◆ Work request:
Locate "Image resolution: width=354" in the data below, then output the line it is on and all following lines through the last, word for word. Skip any pictures.

◆ Stored records:
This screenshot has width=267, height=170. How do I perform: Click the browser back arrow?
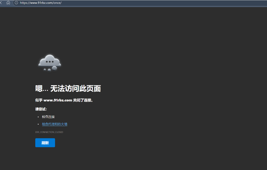pos(1,3)
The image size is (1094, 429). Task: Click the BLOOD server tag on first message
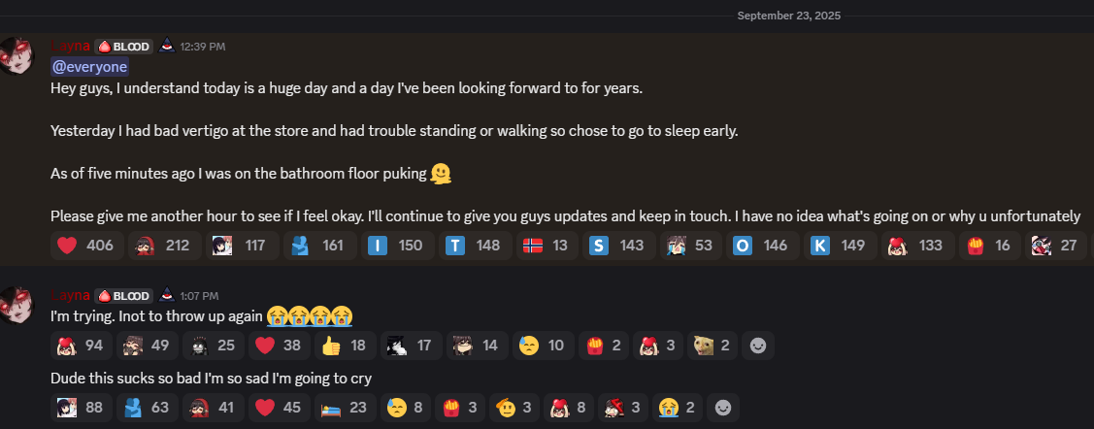[123, 47]
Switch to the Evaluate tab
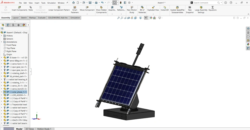This screenshot has height=130, width=250. tap(42, 18)
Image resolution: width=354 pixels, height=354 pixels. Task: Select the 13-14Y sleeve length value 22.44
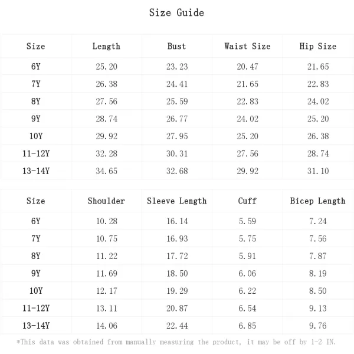pos(176,326)
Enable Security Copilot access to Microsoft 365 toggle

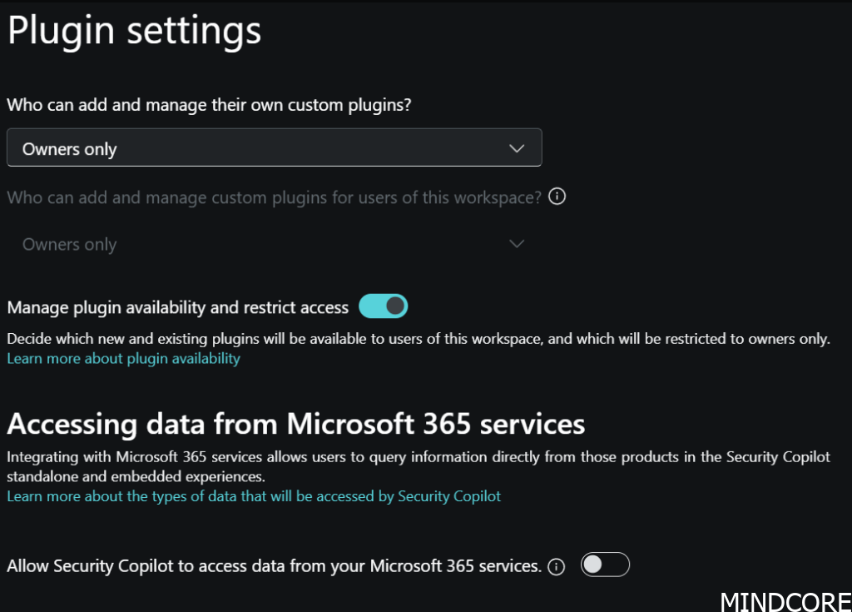605,565
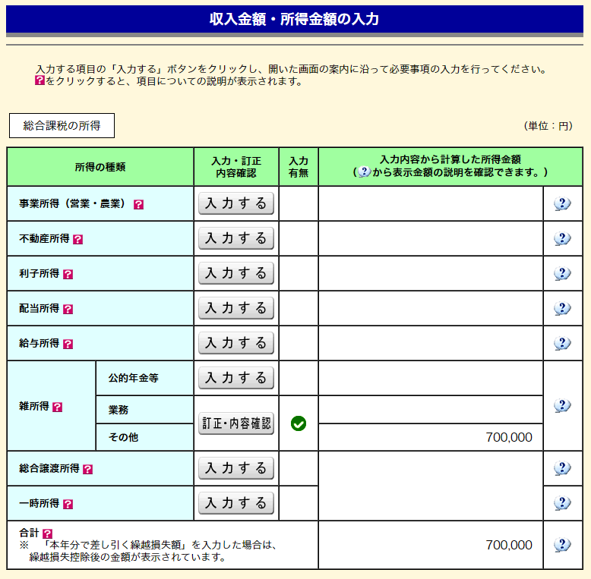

◆ Exercise result:
Image resolution: width=354 pixels, height=354 pixels. Task: Select the 13-14Y sleeve length value 22.44
pos(176,326)
Enable Security Copilot access to Microsoft 365 toggle

605,565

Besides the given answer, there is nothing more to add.